● **Required action**
Exactly as written, return all the data, leaving its pictures behind.
*** Material for this task ***
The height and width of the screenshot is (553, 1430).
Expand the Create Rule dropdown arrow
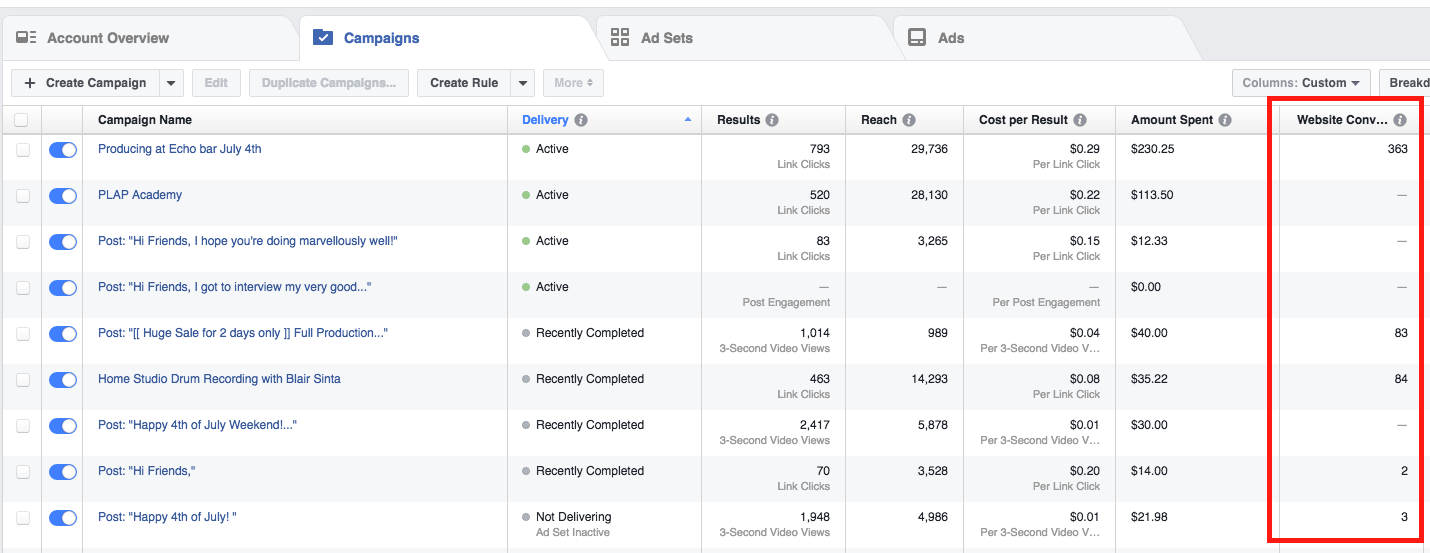coord(523,83)
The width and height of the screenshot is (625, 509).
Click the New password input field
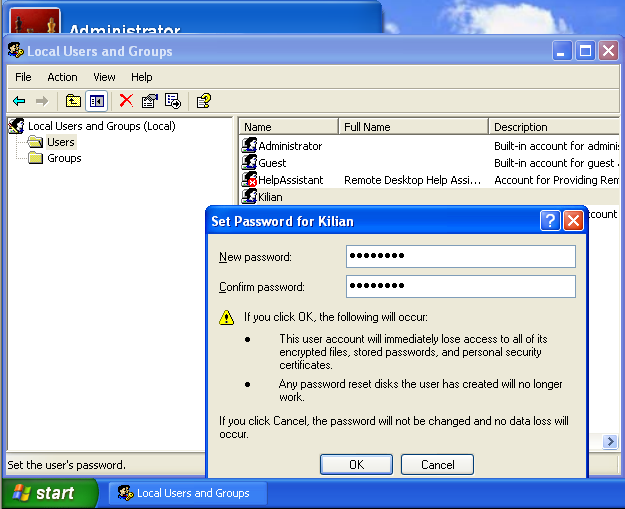[x=460, y=257]
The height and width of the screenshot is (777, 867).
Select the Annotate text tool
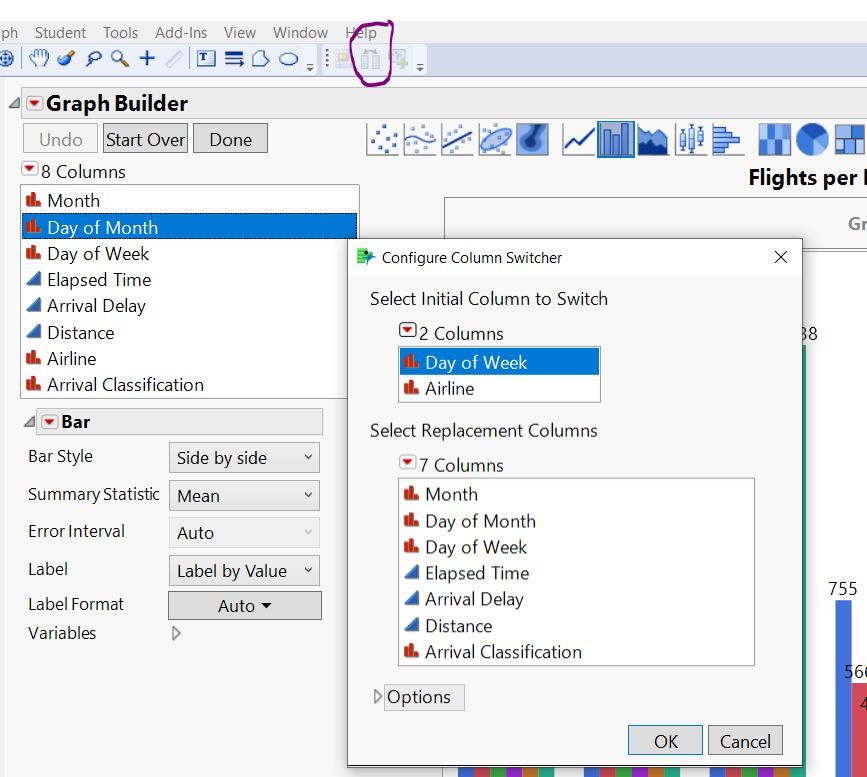(x=208, y=58)
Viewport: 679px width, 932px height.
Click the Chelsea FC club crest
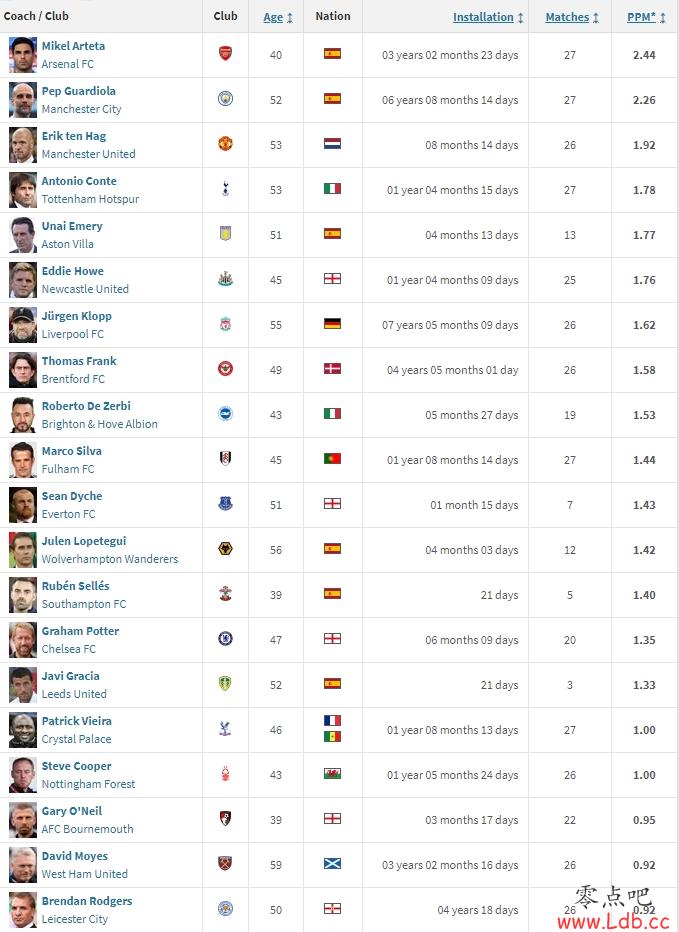pyautogui.click(x=225, y=638)
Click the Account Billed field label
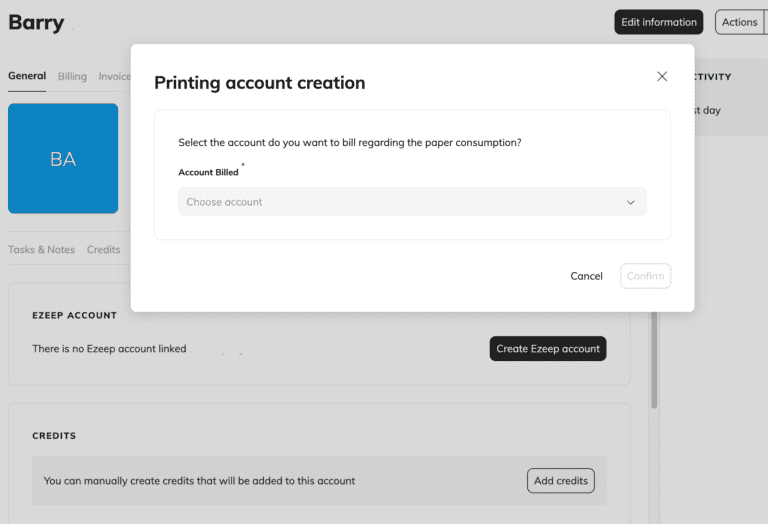This screenshot has width=768, height=524. coord(208,172)

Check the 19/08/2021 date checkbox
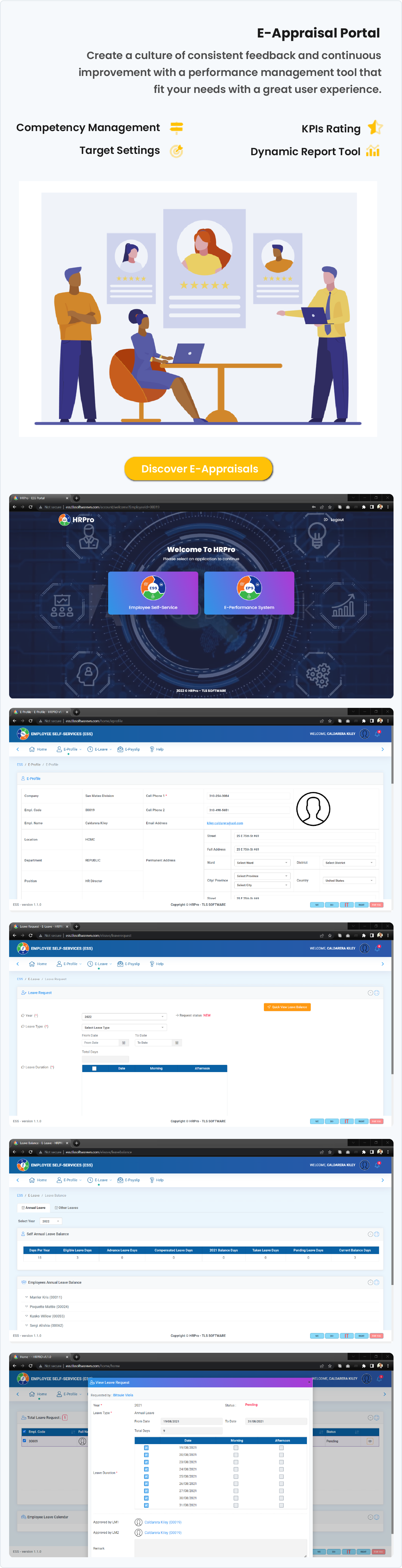coord(147,1447)
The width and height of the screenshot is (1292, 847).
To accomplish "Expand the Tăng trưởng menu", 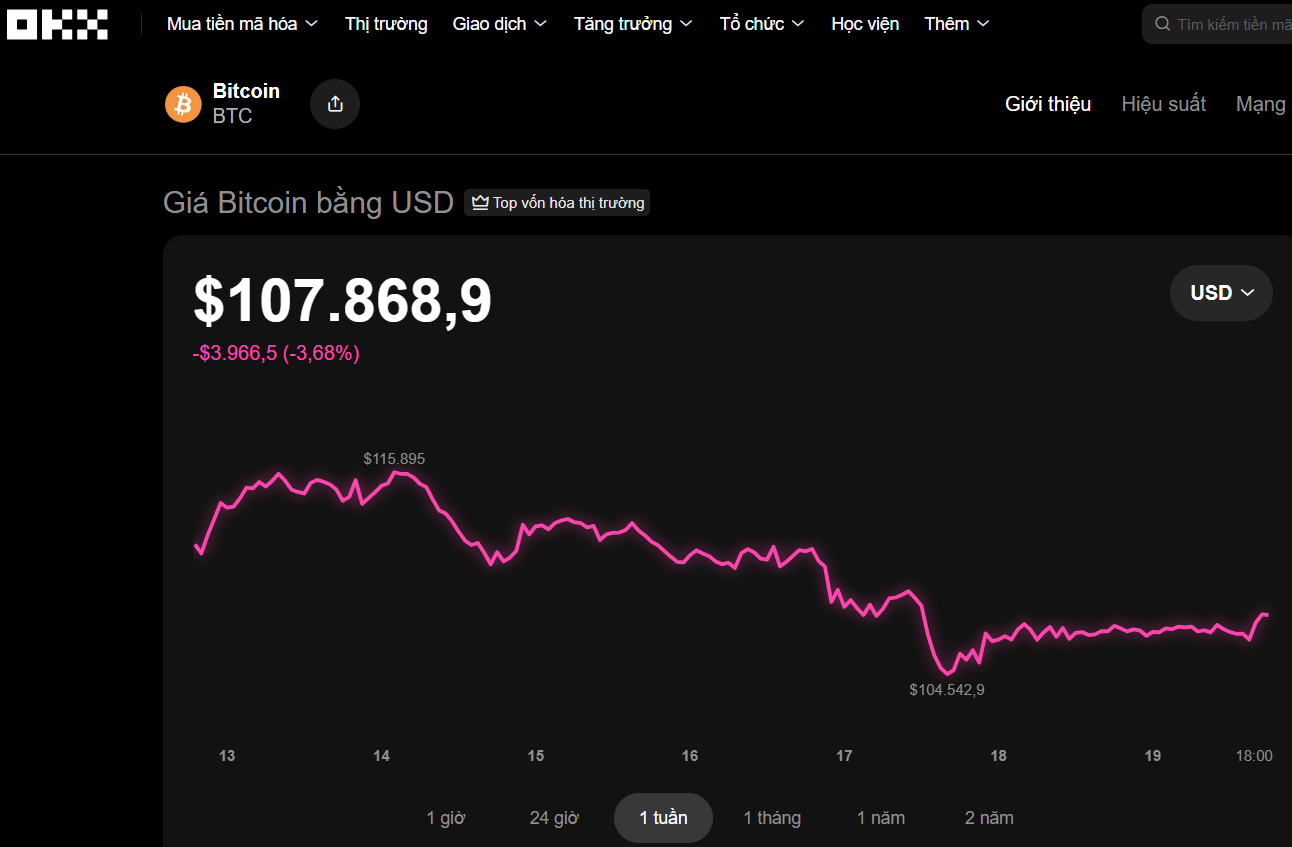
*** End of Material for this task ***
● **Written reply**
The height and width of the screenshot is (553, 1430).
Expand the Create Rule dropdown arrow
coord(523,83)
The width and height of the screenshot is (625, 509).
Click the New password input field
[x=460, y=257]
The height and width of the screenshot is (777, 867).
Select the Annotate text tool
(x=208, y=58)
Viewport: 679px width, 932px height.
Click the Chelsea FC club crest
pyautogui.click(x=225, y=638)
Click the Account Billed field label
This screenshot has width=768, height=524. coord(208,172)

Check the 19/08/2021 date checkbox
coord(147,1447)
The width and height of the screenshot is (1292, 847).
To accomplish "Expand the Tăng trưởng menu", 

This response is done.